The present study was focused on the synthesis of brinjal waste activated carbon (BWAC) from the dry woody part of brinjal plant by chemical activation method. The BWAC was used as adsorbent to remove acid yellow 17 (AY-17) from the synthetic solution. For BWAC synthesis, phosphoric acid was used as a chemical reagent for chemical activation at a ratio of 1:1, followed by pyrolysis of chemically treated biomass in N 2 atmosphere at high temperatures in a vertical reactor for improved chemical and surface properties of BWAC. The BWAC was characterized by several techniques such as BET surface area, pore distribution, SEM, FTIR, XRD, and point of zero charge (pH PZC ).
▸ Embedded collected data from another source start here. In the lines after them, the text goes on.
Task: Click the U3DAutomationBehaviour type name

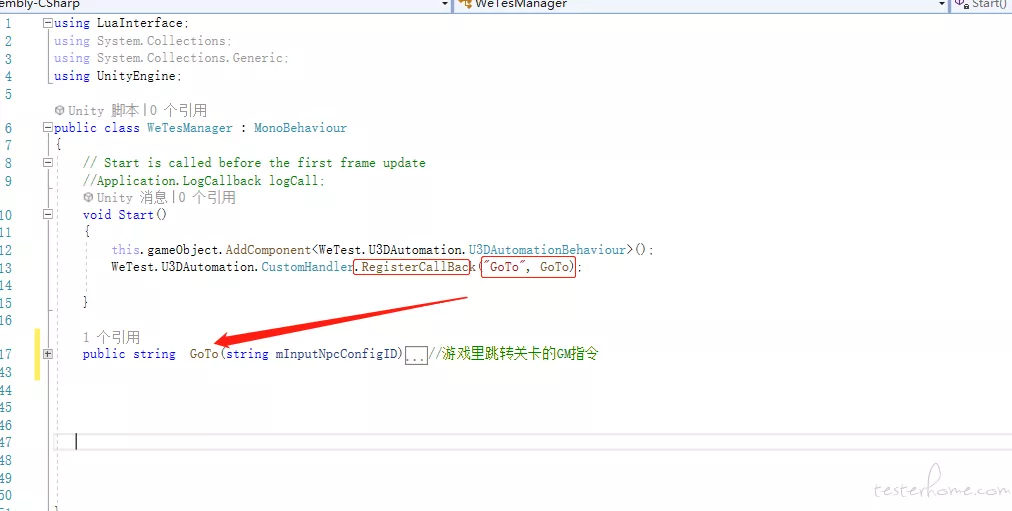Action: pos(547,249)
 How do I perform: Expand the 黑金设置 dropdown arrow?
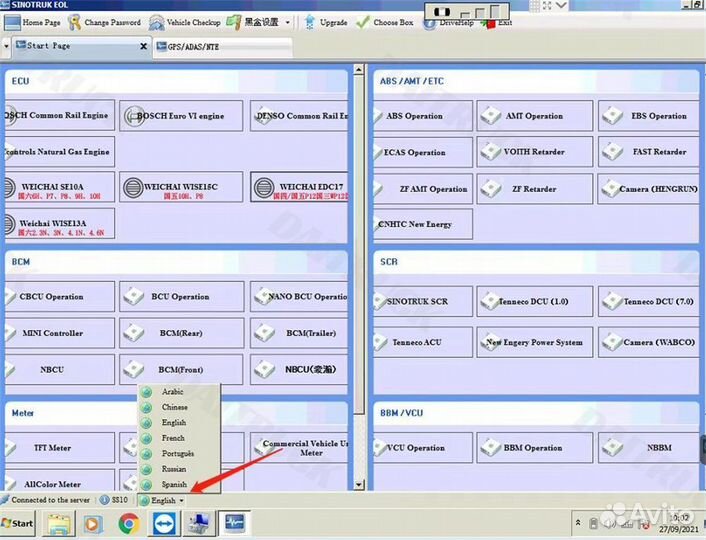tap(288, 22)
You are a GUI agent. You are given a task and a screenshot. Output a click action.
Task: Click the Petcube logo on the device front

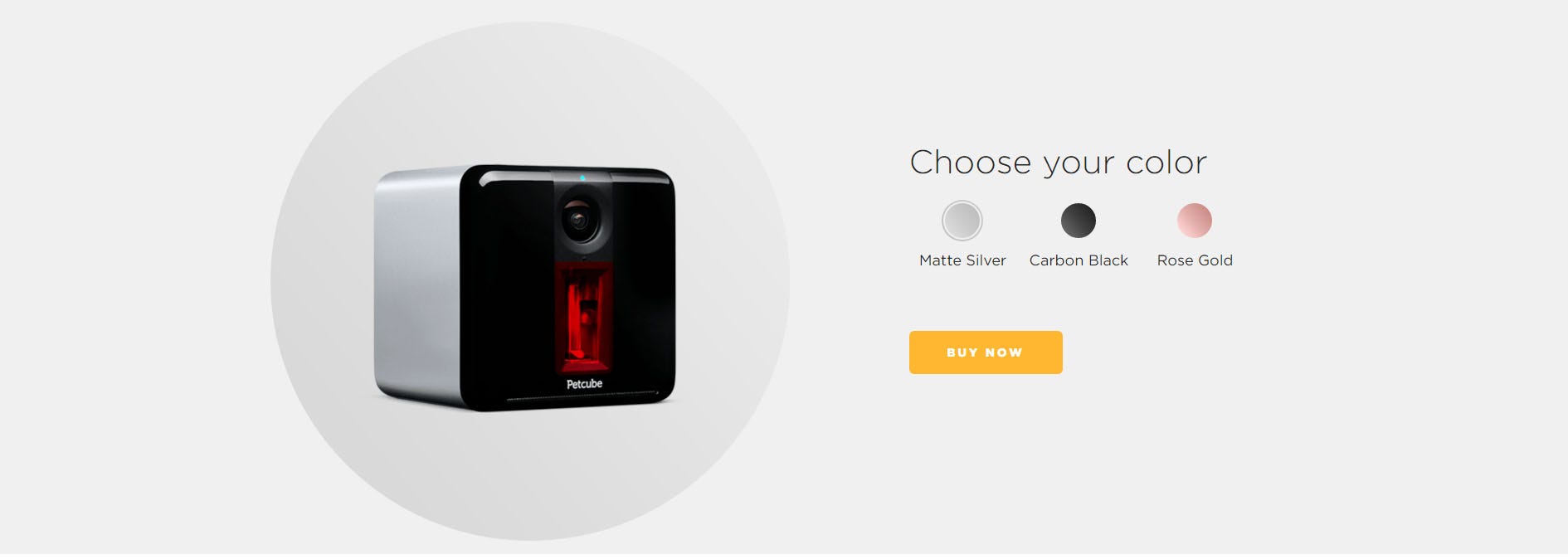pos(585,384)
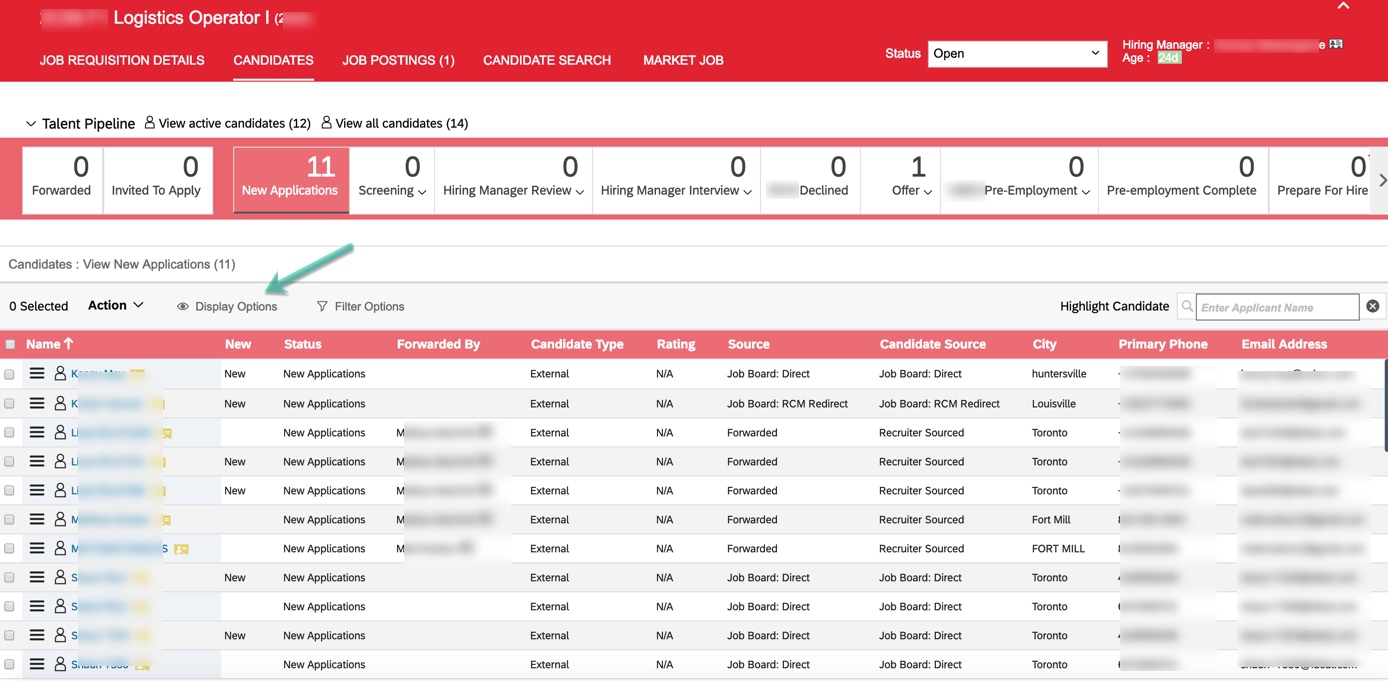Click into the Enter Applicant Name field
The image size is (1388, 681).
[x=1276, y=307]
Various affecting parameters such as equilibrium time, initial pH, BWAC dose, AY-17 concentrations, and temperature for dye removal by BWAC were also investigated in the batch experiment. The maximum of 99.58% removal of AY-17 dye by BWAC occurred at pH 3. More than 97% dye was removed by BWAC from aqueous solution for initial 15 mg/L AY-17 dye concentration with other conditions such as 2 g/L dose, 5.00 ± 0.2 pH, 80 min equilibrium time, and 25 °C temperature. Therefore, further experiments were carried out at pH 5. Equilibrium data were fitted with the isotherm models such as Langmuir, Freundlich, and Temkin, and according to the correlation coefficient ( R 2 ), the Langmuir model was best fitted among them. The experimental kinetic data was well-validated with the pseudo-second-order kinetic model. The mass transfer studies of the dye onto BWAC were described by three models, such as Weber-Morris (intra-particle diffusion), Banghum’s, and liquid film diffusion models, and the result reported that all steps were involved for the adsorption process. The order for the rate-determining step, according to R 2 , was intra-particle diffusion > Bangham’s model > liquid film diffusion model. Recovery and recycling of dye-treated BWAC with desorption efficiency of ~ 73% was possible by 1 M NaOH treatment after 5th cycles. The simulated dye solution after treatment by BWAC was used in seed germination for toxicity assessment.